Posted on 09/10/2013 7:35:56 PM PDT by TexGrill

(Reuters) - Fukushima nuclear plant operator Tepco Electric's response to the world's worst atomic disaster in a quarter century has been called ad hoc and more concerned with cost than safety, but 30 months later, the utility is still in charge.

Prime Minister Shinzo Abe, in the centerpiece of Tokyo's successful bid to host the 2020 Olympics, said he would be personally responsible for a plan to cope with the legacy of the March 2011 disaster in which a massive earthquake and tsunami caused triple meltdowns, spewing radiation and forcing some 160,000 residents to flee their homes.

A crisis over radiation-contaminated water at the plant has revived calls to put Tokyo Electric Power Co (Tepco) into bankruptcy as a prelude to nationalizing the clean-up and shut-down of the reactors, but there is little political support for the idea given its potential fallout for financial markets, Tepco's creditors and other nuclear utilities.

With concerns over Tepco's ability to cope, policymakers are pondering ways to take the Fukushima shut-down off the utility's hands, perhaps through an agency along the lines of Britain's Nuclear Decommissioning Authority.
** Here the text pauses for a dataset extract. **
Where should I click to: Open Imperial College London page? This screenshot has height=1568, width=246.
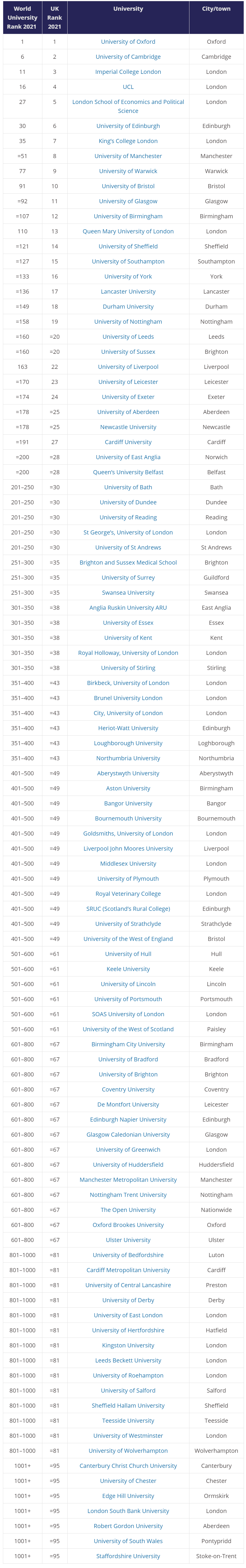click(128, 72)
Even that, though, faces hurdles, including the likely need for new legislation, clarity on the size of the bill for taxpayers and government liability, and working out the implications for Japan's other utilities.
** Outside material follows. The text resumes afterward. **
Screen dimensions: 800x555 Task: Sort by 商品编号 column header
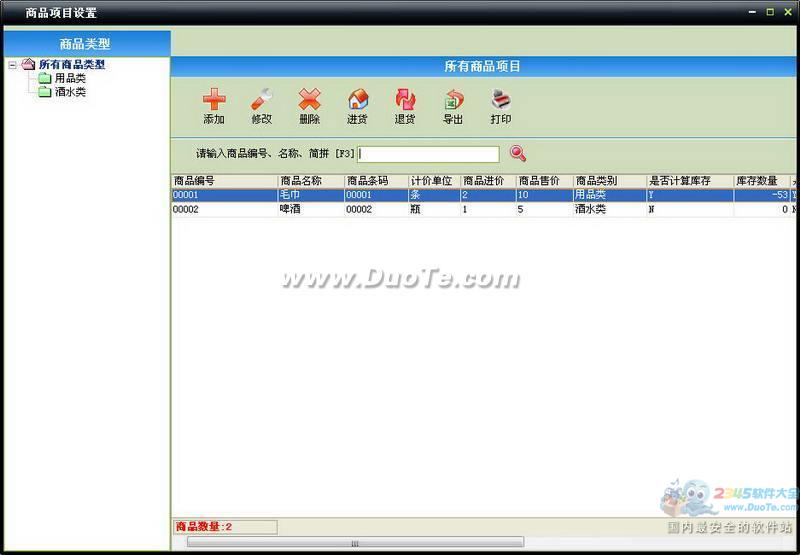(224, 181)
That means, at least for now, the government may just end up pouring in more money, leaving Tepco in charge while stepping up official oversight.

"They haven't come up with any good idea yet," said one former government official, although he said various options were being discussed. "Abe is not shy about providing government support, but I don't think he's thinking about any radical change of the structure of this company," he said, referring to calls to put Tepco through bankruptcy procedures.

(Excerpt) Read more at reuters.com ...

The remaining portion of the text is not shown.